Wireless sensor networks have a promising future in many applications. In the absence of adequate security, deployment of sensor networks is vulnerable to a variety of attacks. Sensor node’s limitations and the nature of wireless communication pose unique security challenges. Current research in sensor network security is mostly built on a trusted environment; however, several research challenges remain unanswered before we can trust on sensor networks. In this paper, we have discussed the limitations, threat models, and unique security issues faced by wireless sensor networks. On the basis of our observation, we motivate the need of a security framework to provide countermeasures against attacks in wireless sensor networks, and when these security issues are counter measured, we could really have a promising future in wireless security networks.
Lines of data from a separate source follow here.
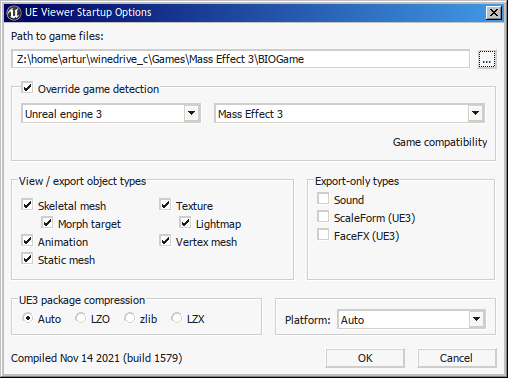Image resolution: width=508 pixels, height=378 pixels.
Task: Toggle the Static mesh checkbox
Action: point(27,258)
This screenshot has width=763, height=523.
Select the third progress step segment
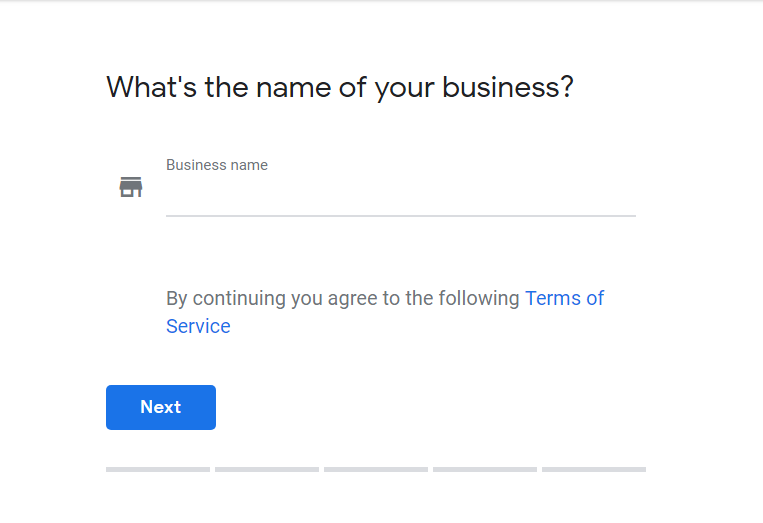[376, 469]
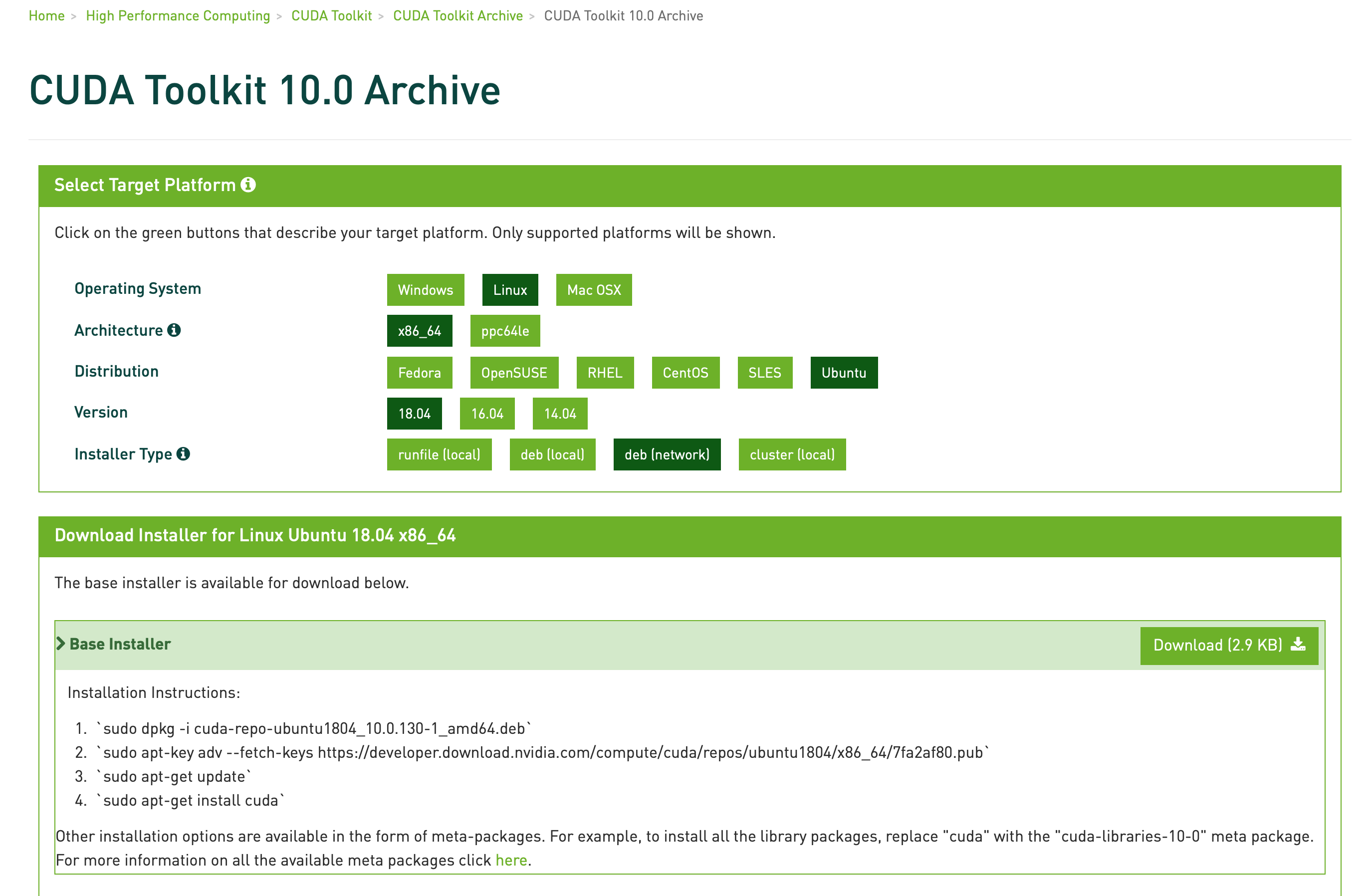The image size is (1369, 896).
Task: Select version 16.04
Action: pos(487,413)
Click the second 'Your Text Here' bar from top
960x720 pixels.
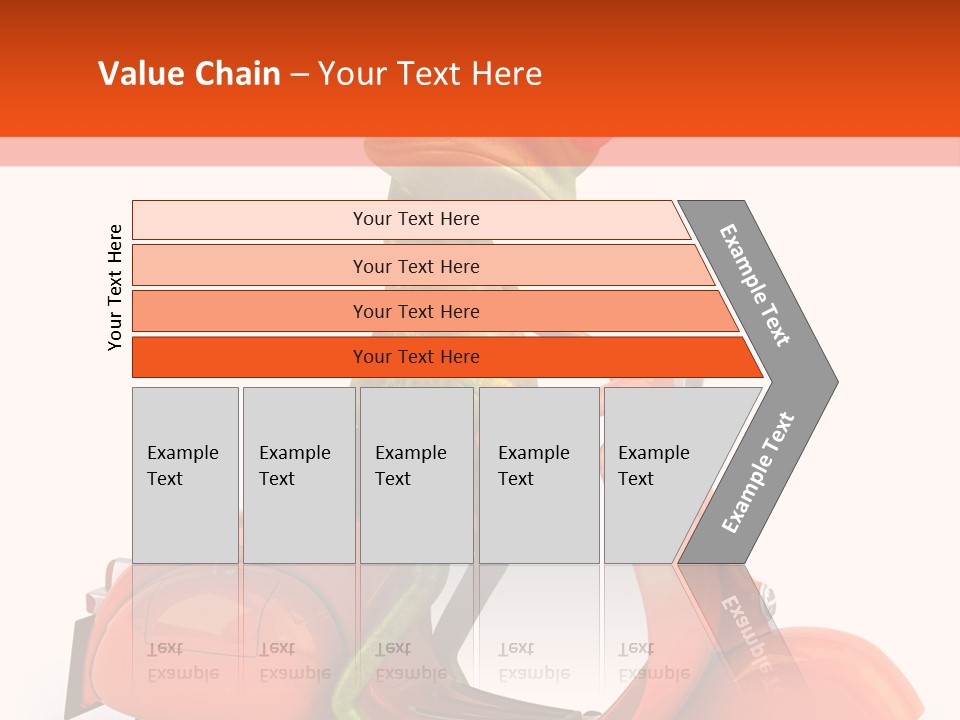415,266
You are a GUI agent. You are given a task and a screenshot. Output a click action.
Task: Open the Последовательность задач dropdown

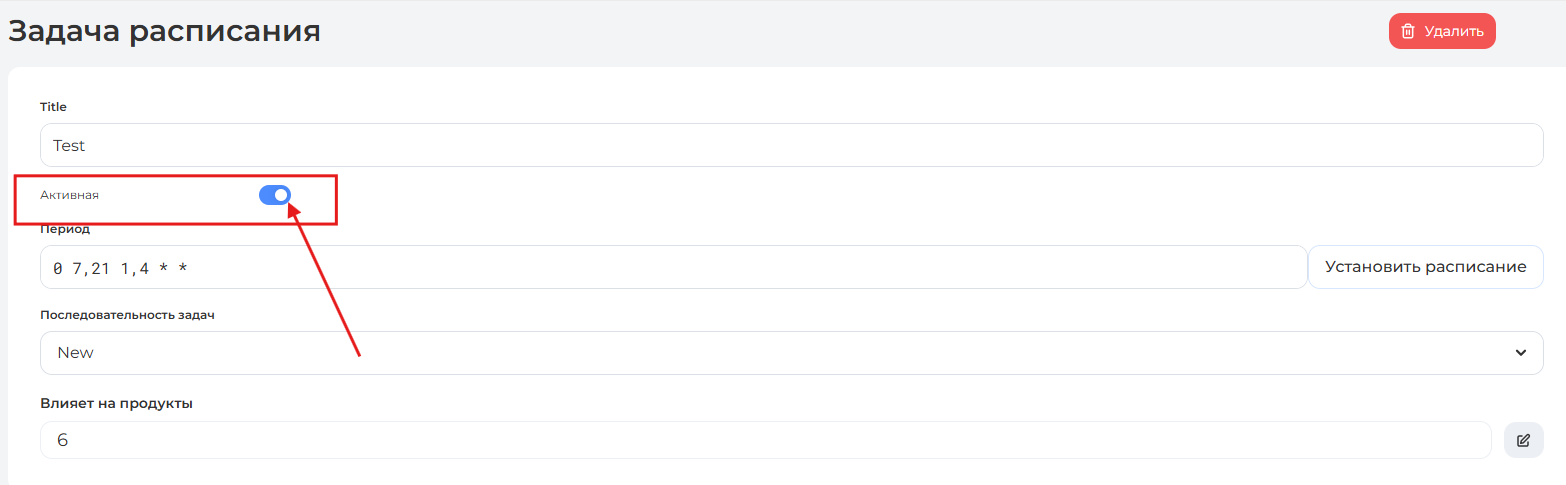coord(790,353)
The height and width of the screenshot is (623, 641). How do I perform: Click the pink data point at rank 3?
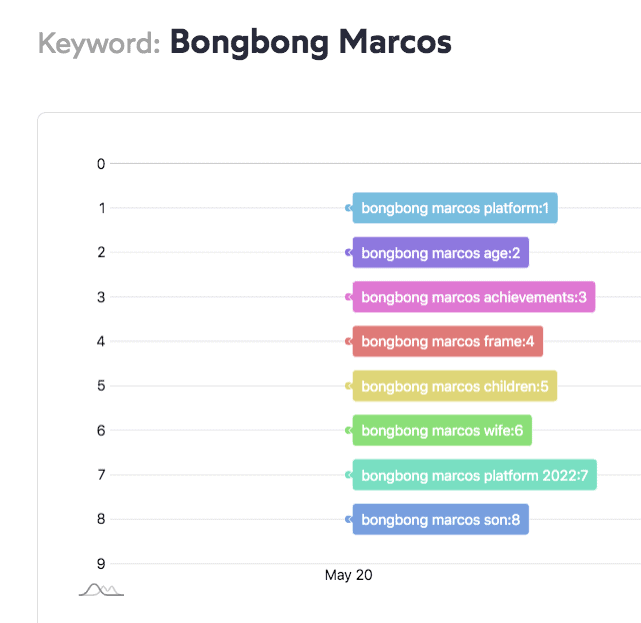tap(348, 297)

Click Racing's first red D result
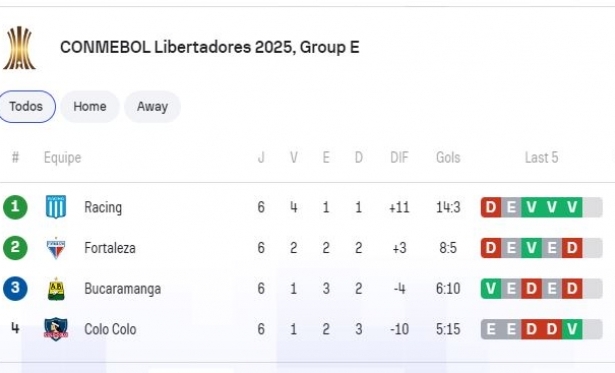click(491, 207)
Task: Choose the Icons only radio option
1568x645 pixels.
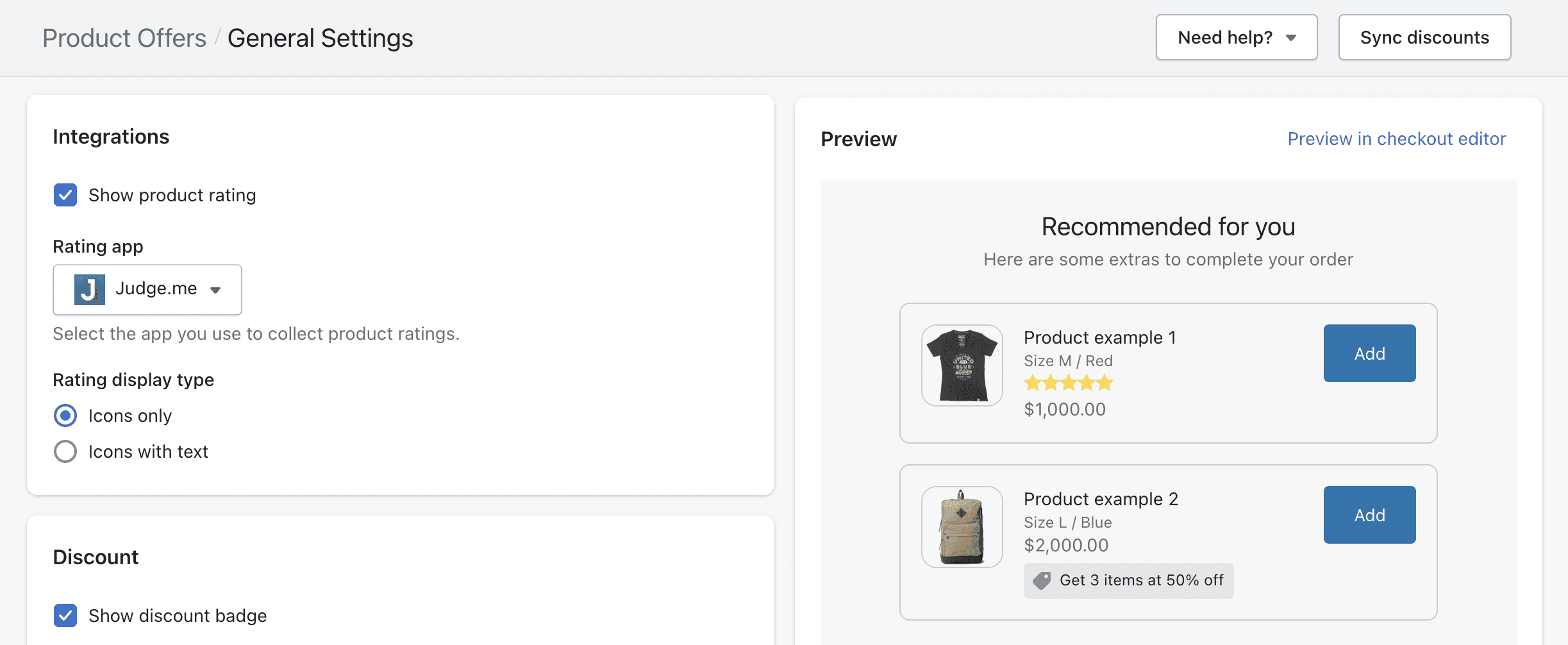Action: tap(65, 415)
The first step after developing countermeasures is to make wireless technology fruitful to humans and hence their lives because all the technologies are developed for the human welfare only. A large number of people die in road accidents, so we decided to develop an efficient, reliable system to overcome the wastage of time spent by the medical staff to reach the victim. This is the first step from our side to overcome the unnecessary deaths caused due to delay in providing the help and medical aid to the victims.